→ **WHAT THE EXERCISE ASKS**
Copy out the following data word for word, starting at the line that contains "has width=1280, height=720." and ending at the line that contains "This screenshot has width=955, height=572.". Include both of those lines and nothing else.

%%

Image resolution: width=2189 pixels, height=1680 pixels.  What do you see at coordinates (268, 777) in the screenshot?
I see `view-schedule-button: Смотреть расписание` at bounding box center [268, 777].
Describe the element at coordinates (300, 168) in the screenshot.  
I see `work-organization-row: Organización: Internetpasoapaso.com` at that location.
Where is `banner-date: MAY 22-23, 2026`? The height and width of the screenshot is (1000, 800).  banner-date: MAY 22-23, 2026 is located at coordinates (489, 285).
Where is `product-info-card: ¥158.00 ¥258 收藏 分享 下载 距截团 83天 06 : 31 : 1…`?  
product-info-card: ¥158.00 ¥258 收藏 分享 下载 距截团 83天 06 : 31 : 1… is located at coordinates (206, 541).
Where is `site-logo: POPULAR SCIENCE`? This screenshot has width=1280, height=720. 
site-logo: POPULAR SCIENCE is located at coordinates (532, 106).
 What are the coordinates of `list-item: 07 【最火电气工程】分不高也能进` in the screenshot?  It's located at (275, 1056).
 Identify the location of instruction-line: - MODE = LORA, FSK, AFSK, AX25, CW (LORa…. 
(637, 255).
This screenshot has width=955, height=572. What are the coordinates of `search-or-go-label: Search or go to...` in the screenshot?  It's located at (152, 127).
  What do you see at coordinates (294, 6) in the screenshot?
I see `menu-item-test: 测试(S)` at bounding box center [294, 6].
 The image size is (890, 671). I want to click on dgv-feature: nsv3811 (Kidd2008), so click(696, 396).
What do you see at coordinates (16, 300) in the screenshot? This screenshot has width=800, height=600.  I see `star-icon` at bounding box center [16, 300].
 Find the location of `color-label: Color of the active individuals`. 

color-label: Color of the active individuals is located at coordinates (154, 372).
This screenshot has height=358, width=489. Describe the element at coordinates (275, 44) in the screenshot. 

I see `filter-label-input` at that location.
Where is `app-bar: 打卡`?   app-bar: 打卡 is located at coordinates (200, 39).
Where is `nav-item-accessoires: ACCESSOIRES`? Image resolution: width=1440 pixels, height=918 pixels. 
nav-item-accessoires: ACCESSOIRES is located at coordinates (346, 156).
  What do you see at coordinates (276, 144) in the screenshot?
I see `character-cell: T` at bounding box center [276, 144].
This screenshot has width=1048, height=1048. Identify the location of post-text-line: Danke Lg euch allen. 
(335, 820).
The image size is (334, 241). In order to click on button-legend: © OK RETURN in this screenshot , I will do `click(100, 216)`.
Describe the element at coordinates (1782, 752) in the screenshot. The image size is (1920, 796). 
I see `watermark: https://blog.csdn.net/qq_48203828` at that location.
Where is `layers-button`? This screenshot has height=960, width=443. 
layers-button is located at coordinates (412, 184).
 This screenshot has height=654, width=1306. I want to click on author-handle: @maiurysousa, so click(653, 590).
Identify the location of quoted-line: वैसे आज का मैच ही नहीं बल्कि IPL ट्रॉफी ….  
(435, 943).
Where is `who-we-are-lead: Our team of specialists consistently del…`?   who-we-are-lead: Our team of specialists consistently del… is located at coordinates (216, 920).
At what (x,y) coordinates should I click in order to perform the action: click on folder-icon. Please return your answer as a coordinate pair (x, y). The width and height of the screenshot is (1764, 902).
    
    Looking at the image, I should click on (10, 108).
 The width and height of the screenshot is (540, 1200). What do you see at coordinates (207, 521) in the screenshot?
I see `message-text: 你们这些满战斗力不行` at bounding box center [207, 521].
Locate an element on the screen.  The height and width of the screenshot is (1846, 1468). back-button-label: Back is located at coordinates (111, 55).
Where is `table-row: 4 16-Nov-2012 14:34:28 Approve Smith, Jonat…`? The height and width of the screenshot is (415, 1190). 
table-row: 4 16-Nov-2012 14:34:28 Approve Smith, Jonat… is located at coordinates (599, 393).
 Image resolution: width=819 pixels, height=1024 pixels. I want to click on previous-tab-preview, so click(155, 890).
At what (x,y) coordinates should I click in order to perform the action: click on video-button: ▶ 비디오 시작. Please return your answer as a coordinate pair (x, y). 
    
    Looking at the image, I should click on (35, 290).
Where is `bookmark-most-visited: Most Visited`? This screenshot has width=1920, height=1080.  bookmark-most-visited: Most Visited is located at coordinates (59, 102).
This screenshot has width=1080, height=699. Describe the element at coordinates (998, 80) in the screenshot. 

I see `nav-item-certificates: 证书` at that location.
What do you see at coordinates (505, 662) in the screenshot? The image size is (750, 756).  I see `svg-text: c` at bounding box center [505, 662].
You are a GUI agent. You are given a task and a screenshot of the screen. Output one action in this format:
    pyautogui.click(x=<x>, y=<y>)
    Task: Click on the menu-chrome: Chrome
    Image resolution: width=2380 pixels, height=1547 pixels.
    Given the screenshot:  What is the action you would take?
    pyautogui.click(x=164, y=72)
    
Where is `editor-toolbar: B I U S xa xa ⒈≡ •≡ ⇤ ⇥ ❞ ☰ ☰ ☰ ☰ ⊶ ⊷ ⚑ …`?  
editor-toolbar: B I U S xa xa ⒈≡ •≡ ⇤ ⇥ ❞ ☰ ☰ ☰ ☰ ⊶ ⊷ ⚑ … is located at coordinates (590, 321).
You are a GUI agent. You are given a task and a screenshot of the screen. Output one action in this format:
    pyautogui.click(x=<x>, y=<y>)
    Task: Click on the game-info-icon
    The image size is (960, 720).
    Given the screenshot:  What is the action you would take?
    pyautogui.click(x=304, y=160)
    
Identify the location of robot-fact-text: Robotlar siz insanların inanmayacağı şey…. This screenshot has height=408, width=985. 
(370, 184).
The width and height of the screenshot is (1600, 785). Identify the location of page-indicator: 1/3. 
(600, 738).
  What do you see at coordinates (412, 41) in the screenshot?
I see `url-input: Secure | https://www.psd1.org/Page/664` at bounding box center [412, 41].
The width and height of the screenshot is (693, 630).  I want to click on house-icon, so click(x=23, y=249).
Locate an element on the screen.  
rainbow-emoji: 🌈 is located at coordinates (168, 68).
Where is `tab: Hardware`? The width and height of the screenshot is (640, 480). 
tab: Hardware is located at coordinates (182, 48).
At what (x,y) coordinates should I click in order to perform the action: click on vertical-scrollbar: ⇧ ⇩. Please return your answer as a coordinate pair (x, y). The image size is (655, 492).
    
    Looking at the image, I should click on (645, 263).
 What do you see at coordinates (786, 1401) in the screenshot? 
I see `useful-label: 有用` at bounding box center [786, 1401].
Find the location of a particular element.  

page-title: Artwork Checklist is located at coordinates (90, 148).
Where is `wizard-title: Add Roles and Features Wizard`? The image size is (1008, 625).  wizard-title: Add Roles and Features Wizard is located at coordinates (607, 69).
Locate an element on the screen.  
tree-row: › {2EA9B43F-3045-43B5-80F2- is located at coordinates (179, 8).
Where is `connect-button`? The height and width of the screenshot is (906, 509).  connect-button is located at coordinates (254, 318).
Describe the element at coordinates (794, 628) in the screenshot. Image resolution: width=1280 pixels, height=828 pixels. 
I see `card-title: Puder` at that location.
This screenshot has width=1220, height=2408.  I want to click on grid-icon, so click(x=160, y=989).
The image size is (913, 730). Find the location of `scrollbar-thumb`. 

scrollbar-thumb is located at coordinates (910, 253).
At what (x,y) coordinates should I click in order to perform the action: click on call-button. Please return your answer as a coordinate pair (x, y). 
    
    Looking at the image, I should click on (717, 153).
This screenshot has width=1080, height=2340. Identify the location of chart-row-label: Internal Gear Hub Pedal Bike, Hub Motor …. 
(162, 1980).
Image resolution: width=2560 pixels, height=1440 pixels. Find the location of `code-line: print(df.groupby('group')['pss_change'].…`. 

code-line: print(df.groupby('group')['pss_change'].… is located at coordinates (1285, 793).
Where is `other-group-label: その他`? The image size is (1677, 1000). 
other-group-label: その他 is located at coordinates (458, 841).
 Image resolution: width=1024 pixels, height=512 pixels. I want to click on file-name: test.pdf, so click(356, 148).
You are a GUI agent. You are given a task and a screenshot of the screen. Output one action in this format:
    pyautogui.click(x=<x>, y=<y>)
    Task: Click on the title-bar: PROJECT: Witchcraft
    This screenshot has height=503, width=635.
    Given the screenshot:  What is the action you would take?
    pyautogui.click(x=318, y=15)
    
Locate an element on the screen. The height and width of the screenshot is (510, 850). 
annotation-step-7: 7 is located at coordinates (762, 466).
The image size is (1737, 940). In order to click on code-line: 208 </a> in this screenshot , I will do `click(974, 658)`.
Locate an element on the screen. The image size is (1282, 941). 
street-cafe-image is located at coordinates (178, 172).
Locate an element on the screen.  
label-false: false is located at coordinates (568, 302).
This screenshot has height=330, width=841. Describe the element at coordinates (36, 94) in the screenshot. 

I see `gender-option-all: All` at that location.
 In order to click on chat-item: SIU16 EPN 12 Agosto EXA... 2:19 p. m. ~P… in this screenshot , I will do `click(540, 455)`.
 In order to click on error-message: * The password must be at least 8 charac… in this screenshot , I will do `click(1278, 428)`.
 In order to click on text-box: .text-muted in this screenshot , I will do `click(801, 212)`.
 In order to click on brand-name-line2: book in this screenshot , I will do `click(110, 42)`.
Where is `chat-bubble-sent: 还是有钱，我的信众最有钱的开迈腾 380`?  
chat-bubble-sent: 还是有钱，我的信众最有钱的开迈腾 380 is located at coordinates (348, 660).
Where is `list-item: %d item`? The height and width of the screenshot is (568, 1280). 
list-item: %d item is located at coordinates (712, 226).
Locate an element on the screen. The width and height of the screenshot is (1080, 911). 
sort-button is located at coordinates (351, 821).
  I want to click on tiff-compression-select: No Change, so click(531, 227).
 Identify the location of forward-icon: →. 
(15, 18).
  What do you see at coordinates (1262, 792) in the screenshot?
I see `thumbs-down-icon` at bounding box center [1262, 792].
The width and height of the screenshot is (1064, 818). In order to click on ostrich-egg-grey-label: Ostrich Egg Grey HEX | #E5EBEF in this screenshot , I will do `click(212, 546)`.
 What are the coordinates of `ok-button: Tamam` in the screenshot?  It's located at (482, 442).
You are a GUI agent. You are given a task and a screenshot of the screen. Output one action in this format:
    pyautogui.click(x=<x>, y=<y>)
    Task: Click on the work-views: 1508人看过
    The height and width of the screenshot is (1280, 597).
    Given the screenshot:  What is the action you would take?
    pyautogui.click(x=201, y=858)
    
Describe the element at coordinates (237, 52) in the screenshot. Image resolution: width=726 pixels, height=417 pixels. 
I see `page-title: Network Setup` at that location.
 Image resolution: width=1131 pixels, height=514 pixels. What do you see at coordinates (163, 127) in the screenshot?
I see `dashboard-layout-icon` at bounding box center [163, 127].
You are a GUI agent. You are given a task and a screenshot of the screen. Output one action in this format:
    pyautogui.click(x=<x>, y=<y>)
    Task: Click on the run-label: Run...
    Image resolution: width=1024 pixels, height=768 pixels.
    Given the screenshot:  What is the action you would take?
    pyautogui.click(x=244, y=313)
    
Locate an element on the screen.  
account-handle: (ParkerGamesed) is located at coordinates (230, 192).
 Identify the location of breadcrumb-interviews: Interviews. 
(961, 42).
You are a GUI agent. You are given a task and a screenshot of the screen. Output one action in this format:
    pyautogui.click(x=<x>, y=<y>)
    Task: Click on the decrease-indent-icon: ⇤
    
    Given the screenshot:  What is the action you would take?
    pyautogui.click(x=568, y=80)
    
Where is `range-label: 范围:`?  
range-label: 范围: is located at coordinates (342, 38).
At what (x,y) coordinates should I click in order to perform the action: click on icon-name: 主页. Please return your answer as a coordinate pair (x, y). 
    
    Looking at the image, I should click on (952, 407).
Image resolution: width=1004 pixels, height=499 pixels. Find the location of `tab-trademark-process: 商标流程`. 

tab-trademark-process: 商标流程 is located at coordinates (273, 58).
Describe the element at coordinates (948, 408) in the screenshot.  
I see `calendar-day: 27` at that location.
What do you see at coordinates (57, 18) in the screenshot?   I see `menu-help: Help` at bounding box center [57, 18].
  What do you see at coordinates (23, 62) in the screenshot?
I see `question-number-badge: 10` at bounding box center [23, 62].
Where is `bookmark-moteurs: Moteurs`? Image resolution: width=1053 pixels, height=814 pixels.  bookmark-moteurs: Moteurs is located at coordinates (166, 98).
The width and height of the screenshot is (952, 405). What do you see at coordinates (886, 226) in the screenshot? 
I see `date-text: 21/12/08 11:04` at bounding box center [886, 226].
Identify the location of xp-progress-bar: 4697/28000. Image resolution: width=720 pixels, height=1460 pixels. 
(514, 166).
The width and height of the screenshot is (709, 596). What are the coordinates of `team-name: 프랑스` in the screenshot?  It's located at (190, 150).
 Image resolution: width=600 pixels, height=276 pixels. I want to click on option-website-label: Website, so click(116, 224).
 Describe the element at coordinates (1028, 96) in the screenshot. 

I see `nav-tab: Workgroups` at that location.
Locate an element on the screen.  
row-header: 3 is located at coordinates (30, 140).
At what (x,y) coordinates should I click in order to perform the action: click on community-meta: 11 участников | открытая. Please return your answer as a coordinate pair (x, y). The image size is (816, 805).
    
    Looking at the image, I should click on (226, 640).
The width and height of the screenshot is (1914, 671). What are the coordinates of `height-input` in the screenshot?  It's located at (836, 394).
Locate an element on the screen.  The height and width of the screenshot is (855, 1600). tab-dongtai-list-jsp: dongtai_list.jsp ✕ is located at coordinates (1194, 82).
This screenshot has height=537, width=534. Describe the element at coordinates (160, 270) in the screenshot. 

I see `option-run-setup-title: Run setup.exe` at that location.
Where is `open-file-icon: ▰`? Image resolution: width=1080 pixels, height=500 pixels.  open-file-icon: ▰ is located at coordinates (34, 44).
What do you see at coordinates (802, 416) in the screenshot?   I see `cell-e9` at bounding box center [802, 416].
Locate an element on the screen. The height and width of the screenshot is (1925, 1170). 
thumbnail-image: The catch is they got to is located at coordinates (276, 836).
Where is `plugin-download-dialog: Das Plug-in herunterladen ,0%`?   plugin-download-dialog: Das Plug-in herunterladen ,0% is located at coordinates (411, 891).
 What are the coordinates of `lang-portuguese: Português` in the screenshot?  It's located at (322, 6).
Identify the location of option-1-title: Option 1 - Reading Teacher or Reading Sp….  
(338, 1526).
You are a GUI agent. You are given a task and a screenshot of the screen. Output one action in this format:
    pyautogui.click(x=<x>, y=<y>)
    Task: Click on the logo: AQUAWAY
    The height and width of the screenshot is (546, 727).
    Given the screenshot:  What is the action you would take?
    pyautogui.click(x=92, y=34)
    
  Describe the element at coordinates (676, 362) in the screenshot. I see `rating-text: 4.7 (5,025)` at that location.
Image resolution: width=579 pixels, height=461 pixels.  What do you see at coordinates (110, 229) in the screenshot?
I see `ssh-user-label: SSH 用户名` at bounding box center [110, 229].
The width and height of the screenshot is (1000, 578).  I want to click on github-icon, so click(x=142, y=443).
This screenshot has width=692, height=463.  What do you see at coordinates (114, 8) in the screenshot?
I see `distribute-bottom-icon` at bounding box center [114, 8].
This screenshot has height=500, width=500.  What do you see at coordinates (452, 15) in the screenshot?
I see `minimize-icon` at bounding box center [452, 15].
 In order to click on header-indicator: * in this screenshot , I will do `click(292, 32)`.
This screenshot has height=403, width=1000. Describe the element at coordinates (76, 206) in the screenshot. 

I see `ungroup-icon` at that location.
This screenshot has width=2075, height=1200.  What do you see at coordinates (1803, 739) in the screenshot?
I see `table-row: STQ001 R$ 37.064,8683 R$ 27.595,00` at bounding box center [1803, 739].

%%

→ **RESULT FOR THIS EXERCISE**
Where is `site-logo: POPULAR SCIENCE`? This screenshot has width=1280, height=720. 
site-logo: POPULAR SCIENCE is located at coordinates (532, 106).
 What are the coordinates of `list-item: 07 【最火电气工程】分不高也能进` in the screenshot?  It's located at (275, 1056).
 Identify the location of instruction-line: - MODE = LORA, FSK, AFSK, AX25, CW (LORa…. 
(637, 255).
This screenshot has width=955, height=572. What are the coordinates of `search-or-go-label: Search or go to...` in the screenshot?  It's located at (152, 127).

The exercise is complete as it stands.